晚上吴娜又去参加社团活动了,刘晶晶照例守着电脑。我从她身边经过时,她正在看一部日本的悬疑推理剧,这种类型的影视剧是她的最爱。我凑过去看了看字幕,“交换杀人”四个字引起了我的好奇,“什么是交换杀人?”
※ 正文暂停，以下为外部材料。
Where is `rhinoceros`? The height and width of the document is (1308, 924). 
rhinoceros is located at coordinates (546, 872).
刘晶晶按下暂停键,回过头来解答我的疑问,“交换杀人,简单来说,就是双方约定,杀死对方的目标。比如说,我恨苗宁,想要杀死她,而你想要杀吴娜,但是如果我们自己动手,因为有杀人动机,就很容易成为嫌疑犯。所以我们进行交换,我杀吴娜,你杀苗宁。请完全没有杀人动机的共犯代替自己去杀人,共犯彼此交换自己想要杀死的对象,一旦发生两件无杀人动机命案,就会增加警方办案的困难,这就是交换杀人的目的。”
刘晶晶又补充说:“当然,交换杀人有个前提,就是凶手一定有很强烈的杀人动机,并不是一时冲动而杀人,而是有无论如何都要杀死对方的信念,双方都是如此,这种情况下才有可能交换。”
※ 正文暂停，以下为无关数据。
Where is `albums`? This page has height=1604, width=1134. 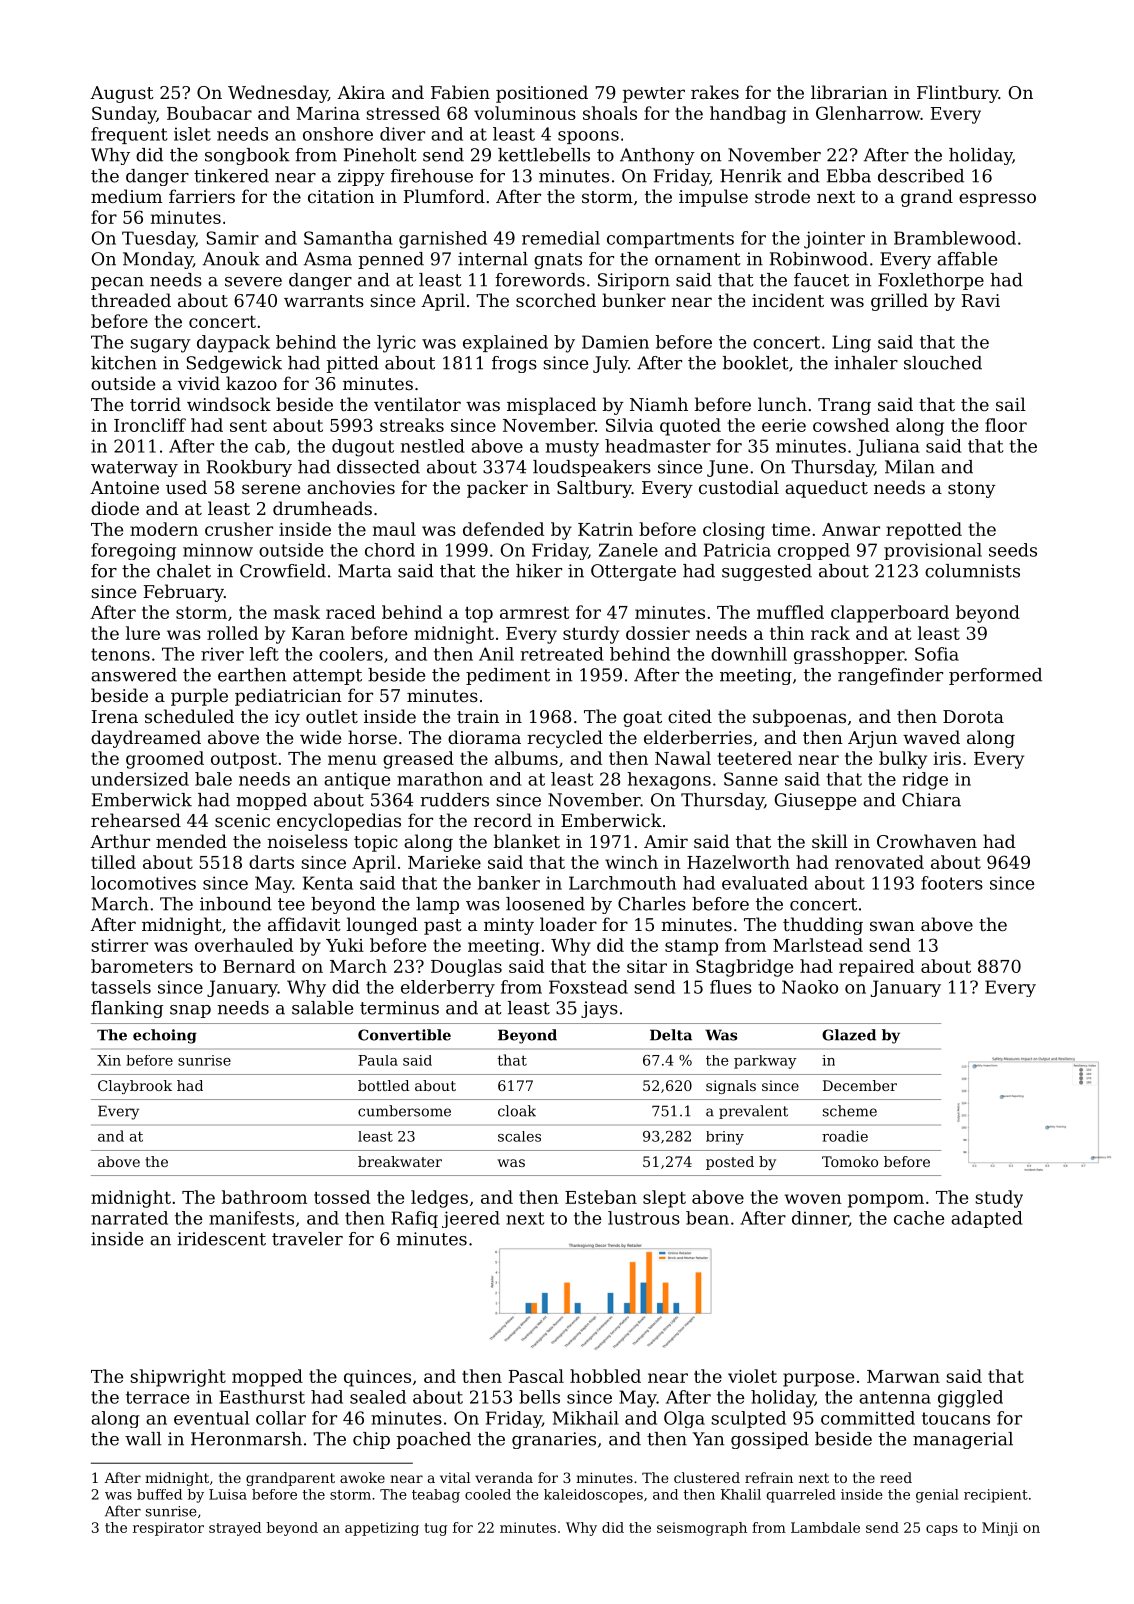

我的脑神经骤然被触动,“也就是说,那个有杀人动机的人,他不需要亲自动手杀人,在案发时可以有完美的不在场证明。而那个杀人者,却没有杀人动机,不容易成为嫌疑犯。”
“完全正确,就是这个道理”,刘晶晶说完回过头,继续看后面的剧情了。
“你俩干什么呢,怎么讨论起杀人来了”,苗宁刚才坐在床上翻书,手机搁在她的膝盖上,大概被我和刘晶晶的对话分散了注意力,把手机给忽略了,结果猛然站起身来,手机摔在地上,发出“啪”的一声响,手机开裂,连电池都掉出来了。
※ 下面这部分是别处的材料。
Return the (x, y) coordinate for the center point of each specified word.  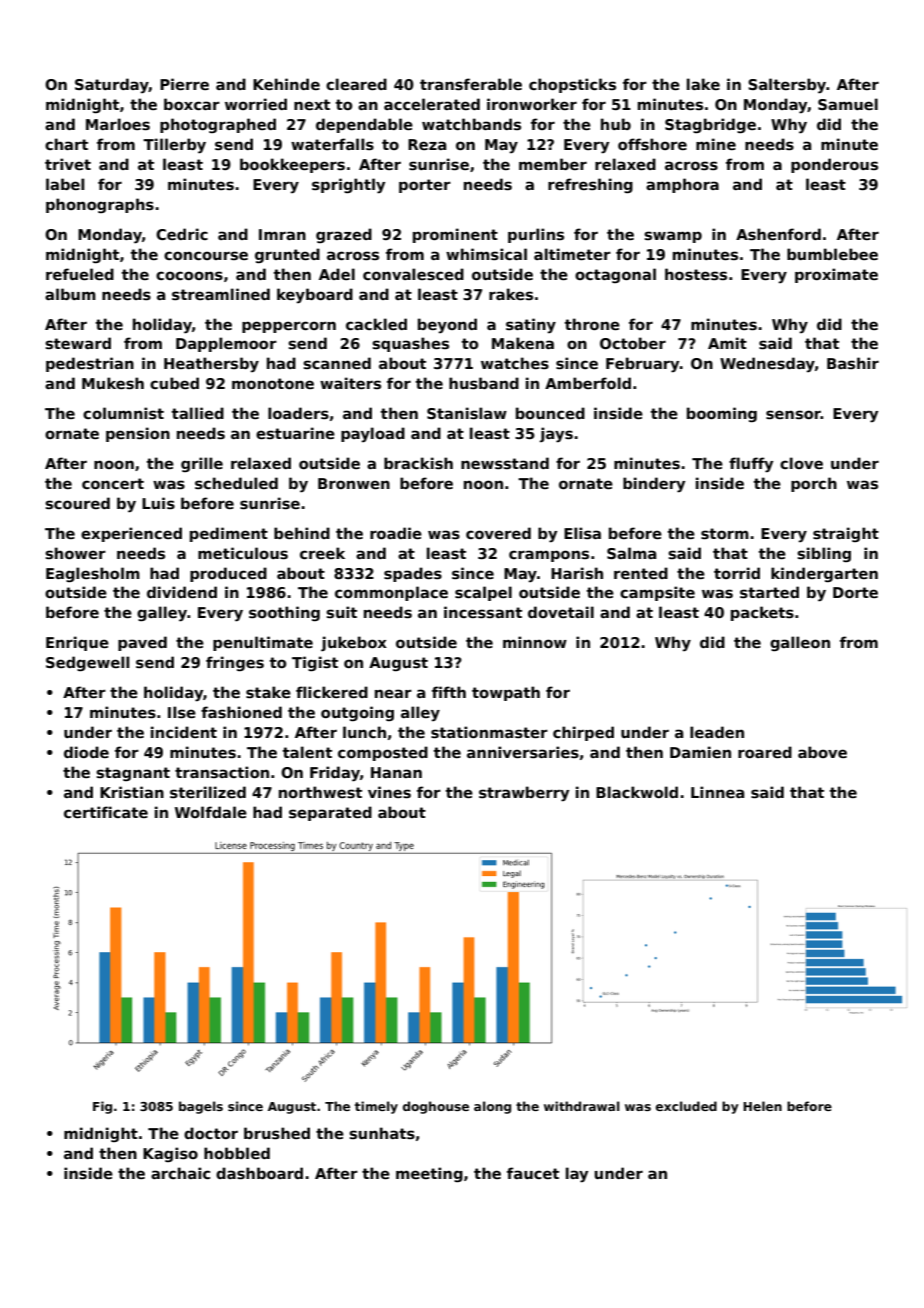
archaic (180, 1173)
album (70, 294)
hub (616, 124)
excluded (686, 1106)
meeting (429, 1174)
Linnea (717, 792)
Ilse (182, 712)
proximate (836, 275)
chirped (583, 733)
我注意到,苗宁的脸孔霎时间变得雪白,她飞快捡起地上的手机和电池,慌不迭的拼装起来。
我正打算过去关心一下苗宁的手机,宿舍门忽的被推开,吴娜一阵风似的卷了进来,嘴里一边嚷着,“谁能借我一条牛仔裤,我从没穿过牛仔裤,可明天上午的青年志愿者协会活动,要求统一穿牛仔裤和印有协会标志的t恤衫。”
吴娜可谓裙装狂人,夏天自是不必说了,连大冷天都穿着裙子,像我这种超级畏寒的人,无法理解她为何能如此耐寒。
苗宁自顾着摆弄手机,连头都没抬,对吴娜的话更是恍若未闻。刘晶晶回应说,她的腰围比吴娜小,吴娜肯定穿不了她的裤子。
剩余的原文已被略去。